Profiles in History
- Type: Private
- Industry: Auction
- Founded: 1985
- Founder: Joseph Maddalena
- Defunct: January 2021
- Fate: Defunct after founder joined Heritage Auctions
- Headquarters: Los Angeles, California, United States
- Key people: Joseph Maddalena (President & CEO)
- Products: Hollywood memorabilia, historical documents, autographs, film props

= Profiles in History =

Auction house in Los Angeles, California

Profiles in History was an auction house in Los Angeles, California. It was founded in 1985 by Joseph Maddalena, who is an auctioneer and dealer of authentic and original collectibles, including Hollywood memorabilia, historical autographs, letters, documents, vintage signed autographs, and manuscripts. Maddalena was the company's president and CEO. It became defunct in January 2021 when Maddalena joined former rival Heritage Auctions.

== Auctions ==
Profiles in History held Hollywood and historical auctions throughout the year.

===Hollywood memorabilia===

In October 2014, Profiles in History held their largest Hollywood memorabilia auction to date.

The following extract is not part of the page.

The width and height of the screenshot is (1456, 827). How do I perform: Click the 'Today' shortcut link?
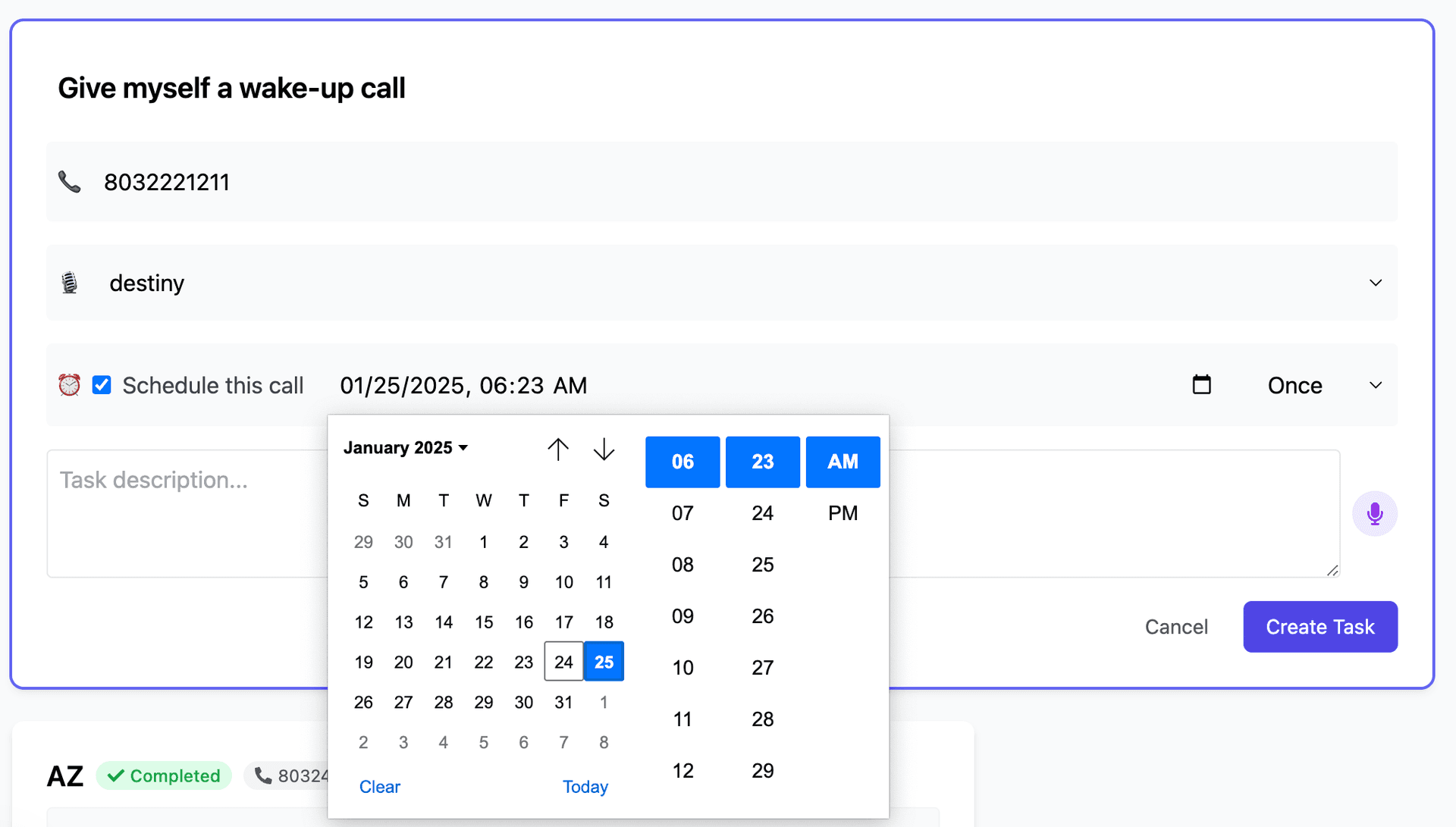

The auction included Ian McKellan's "Gandalf The White" staff from The Lord of the Rings Trilogy, the "Indiana Jones" whip used in the 1981, 1984, and 1989 Indiana Jones movies, and Leonardo DiCaprio's "Jack Dawson" "King of The World" coat from Titanic.

In July 2013, the auction house presented a collection of Lucille Ball memorabilia as part of their second of two Drier Collection auctions.

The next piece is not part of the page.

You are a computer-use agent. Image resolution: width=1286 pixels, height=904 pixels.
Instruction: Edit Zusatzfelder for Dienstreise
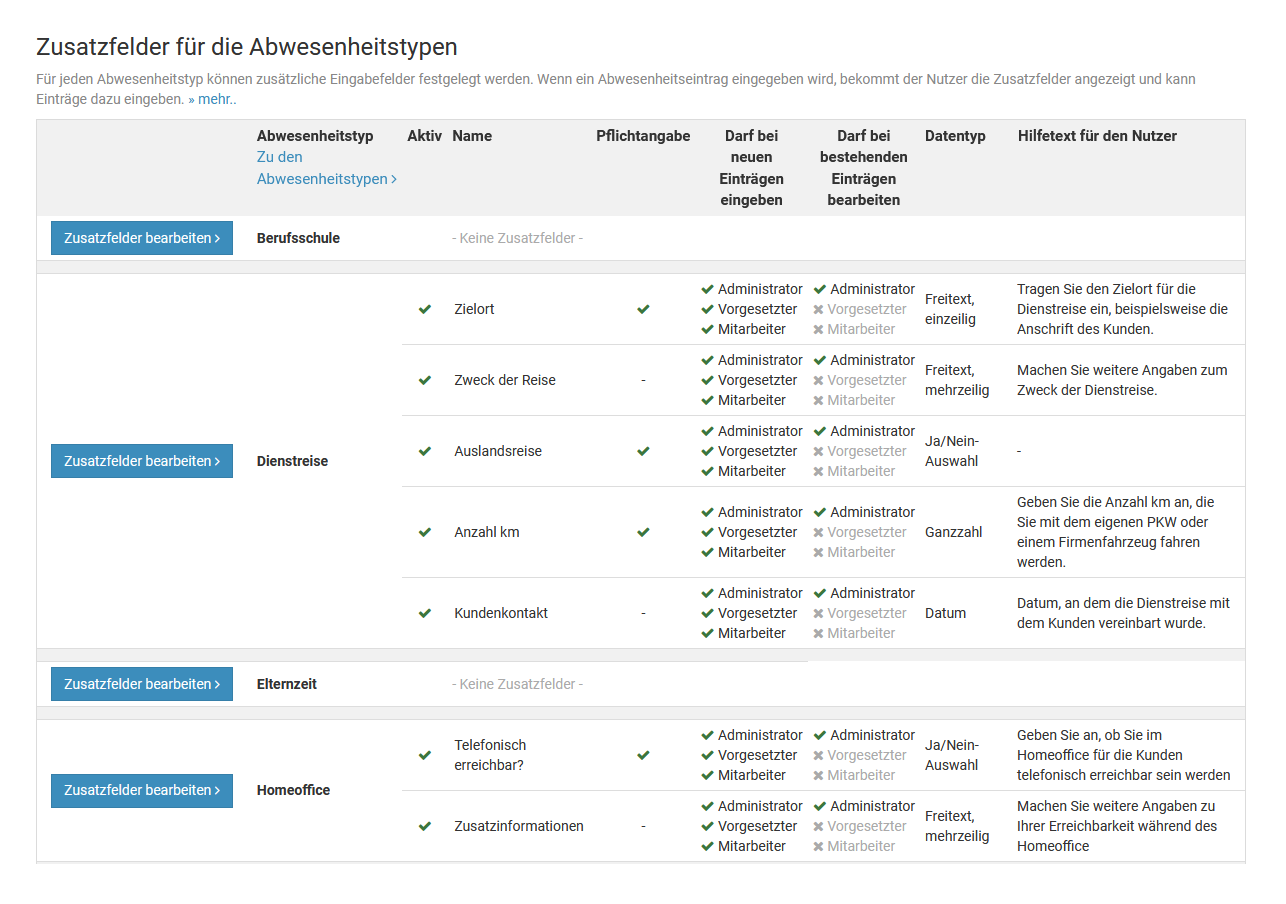[x=142, y=461]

On June 18, 2011, Profiles in History launched the first of a series of auctions of Debbie Reynolds' collection of Hollywood memorabilia. In June 2011, the auction house garnered $5.52 million for Marilyn Monroe's "Subway" dress from The Seven Year Itch. The dress broke the Guinness world record for the most expensive dress sold at auction. $4.4 million was secured for the Audrey Hepburn "Ascot" dress from My Fair Lady. In December 2011, the Panavision PSR 35mm camera that George Lucas used for principal photography on the first Star Wars film in 1977 was sold at auction for $625,000, a record price for a movie camera.

=== Historical auctions ===

Eight lots of Albert Einstein material, including an unpublished poem, were sold at Profiles in History's historical auction held in Calabasas, California, in December 2014. The sale also included a total of seven Abraham Lincoln items, including the desk Lincoln used in 1840–42 during his last term in the Illinois State House of Representatives and an autograph letter he wrote on August 17, 1860, to Thurlow Weed; a collection of 27 crime scene and autopsy photos of Bonnie Elizabeth Parker and Clyde Barrow (Bonnie and Clyde); and an autograph letter from Thomas Jefferson written while he was vice president.

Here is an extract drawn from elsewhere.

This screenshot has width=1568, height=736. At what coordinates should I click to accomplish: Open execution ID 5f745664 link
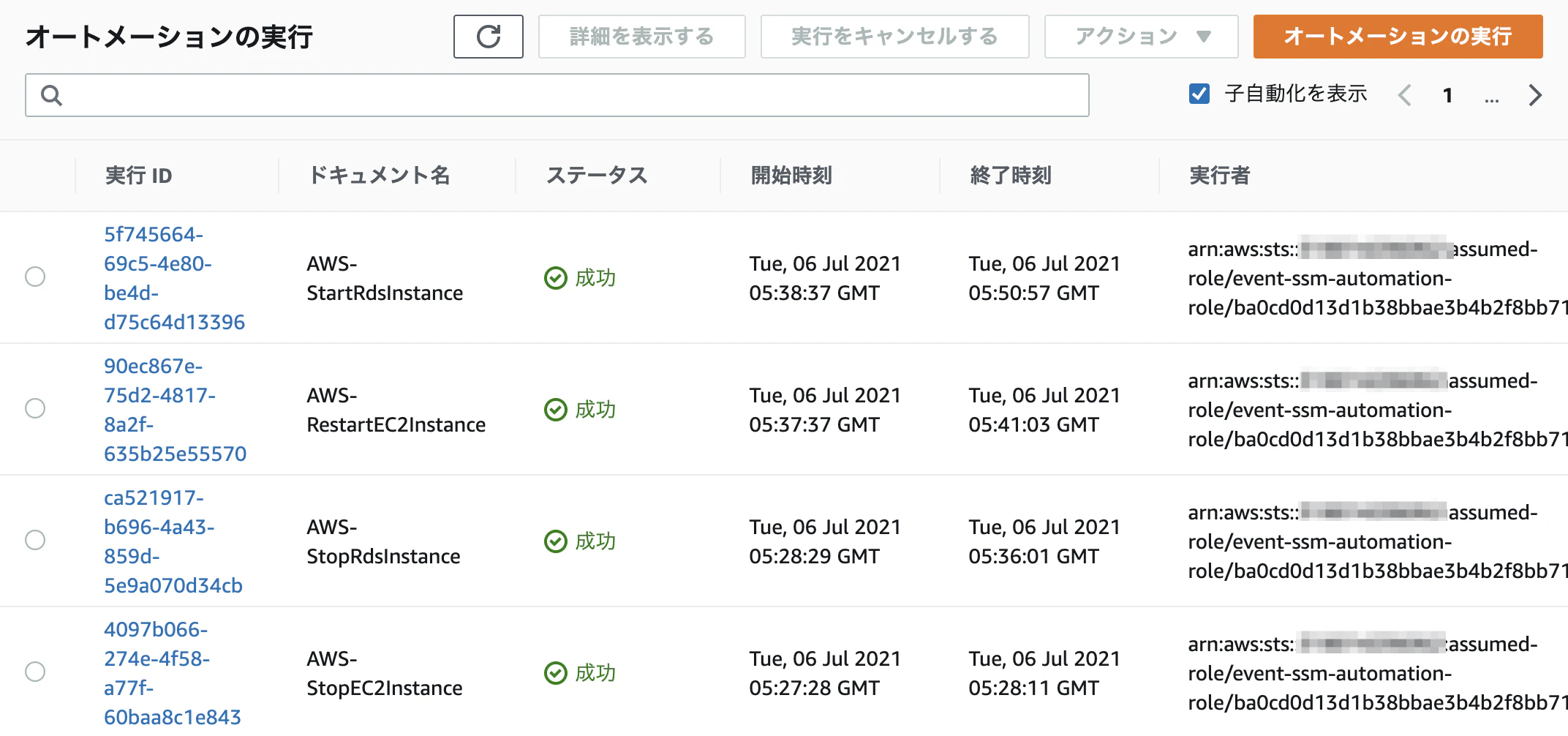[174, 278]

After realizing over $6 million in sales for the first "The Property of A Distinguished American Private Collector" auction in December 2012, the company held a second in May 2013, offering notable letters and manuscripts. The second auction garnered national attention for the sale of Marilyn Monroe's undated letter to Lee Strasberg. Additional highlights from the auction included two large photograph albums documenting Mussolini's visit to Hitler in Germany in 1937, a one-page autograph letter in English by Karl Marx, and an 1805 autograph letter by Ludwig van Beethoven to opera singer Friedrich Sebastian Mayer.

==Television==
Hollywood Treasure premiered on the Syfy channel on October 27, 2010, and featured Profiles in History president and CEO, Joseph Maddalena, and the company's head of acquisitions and consignment, Brian Chanes, among the cast. The weekly reality series, produced by Maddalena, examined the culture of showbiz collectors and pop culture memorabilia. The series ran for two seasons and ended in 2012.

===Auction highlights===

- A Vincent van Gogh autograph letter sharing his thoughts to an ailing friend was sold at the first "The Property of a Distinguished American Private Collector Auction" (December 2012).
- $1.56 million was secured for a collection of 21 costumes from The Sound of Music (July 2013).
- $1,092,000 was realized for Judy Garland's The Wizard of Oz blue cotton test dress, while Garland's Wizard of Oz ruby test slippers sold for $612,000 (June 2011).
- Steve McQueen's racing suit from Le Mans fetched $960,000 (December 2011). In 2012, the actor's Swiss Heuer wrist watch worn in the same film sold for $799,500 at auction.
- $660,000 for Julie Andrews' "Do-Re-Mi" dress from the Sound of Music (June 2011).
- $372,000 was secured for the bow used by the character, Legolas (Orlando Bloom), in the Lord of The Rings trilogy at the Profiles in History December 2012 Hollywood Auction. In addition, the screen-used red chiffon "jump dress" sold for $330,000.
- $240,000 was received for the Harrison Ford "Han Solo" blaster from Star Wars; The Empire Strikes Back (December 2013).
- An original Stan Winston-created endoskeleton from Terminator 2: Judgment Day sold for $488,750.
- $420,000 was paid for the original Charlie Chaplin "Tramp" cane from the classic Modern Times (July 2013).
- The crystal ball the Wicked Witch used to watch Dorothy in The Wizard of Oz fetched $126,000, more than double the pre-sale estimate of $40,000 to $60,000.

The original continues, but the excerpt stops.